#### Available data ####

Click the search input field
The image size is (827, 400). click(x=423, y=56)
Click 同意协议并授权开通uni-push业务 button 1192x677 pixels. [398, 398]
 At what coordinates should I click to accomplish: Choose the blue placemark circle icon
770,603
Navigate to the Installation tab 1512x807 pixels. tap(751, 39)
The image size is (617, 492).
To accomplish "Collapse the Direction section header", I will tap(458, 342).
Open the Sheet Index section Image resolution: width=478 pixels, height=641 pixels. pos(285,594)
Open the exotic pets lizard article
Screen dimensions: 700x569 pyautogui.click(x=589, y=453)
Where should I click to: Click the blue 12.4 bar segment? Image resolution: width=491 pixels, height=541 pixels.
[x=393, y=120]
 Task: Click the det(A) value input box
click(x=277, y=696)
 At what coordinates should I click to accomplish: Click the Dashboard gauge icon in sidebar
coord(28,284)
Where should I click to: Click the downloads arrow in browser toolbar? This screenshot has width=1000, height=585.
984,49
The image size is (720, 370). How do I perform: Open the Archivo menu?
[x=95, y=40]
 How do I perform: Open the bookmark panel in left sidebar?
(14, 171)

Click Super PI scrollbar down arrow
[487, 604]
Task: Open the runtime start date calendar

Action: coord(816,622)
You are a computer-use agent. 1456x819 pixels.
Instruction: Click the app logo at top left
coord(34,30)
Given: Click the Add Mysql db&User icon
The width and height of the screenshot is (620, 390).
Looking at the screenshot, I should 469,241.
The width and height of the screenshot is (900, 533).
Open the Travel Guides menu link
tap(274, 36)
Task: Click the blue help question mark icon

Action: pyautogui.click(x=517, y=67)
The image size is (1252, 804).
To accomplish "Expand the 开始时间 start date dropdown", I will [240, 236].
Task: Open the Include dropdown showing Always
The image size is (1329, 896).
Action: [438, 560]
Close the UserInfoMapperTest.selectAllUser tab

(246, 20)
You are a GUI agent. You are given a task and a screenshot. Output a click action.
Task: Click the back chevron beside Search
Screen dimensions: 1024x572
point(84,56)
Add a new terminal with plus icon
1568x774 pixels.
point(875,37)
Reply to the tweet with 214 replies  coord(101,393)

####

== Task objective ==
Copy the rows above verbatim, from the first line through the line containing "Navigate to the", including both ends.

== Written response ==
Click the search input field
The image size is (827, 400). click(x=423, y=56)
Click 同意协议并授权开通uni-push业务 button 1192x677 pixels. [398, 398]
 At what coordinates should I click to accomplish: Choose the blue placemark circle icon
770,603
Navigate to the Installation tab 1512x807 pixels. tap(751, 39)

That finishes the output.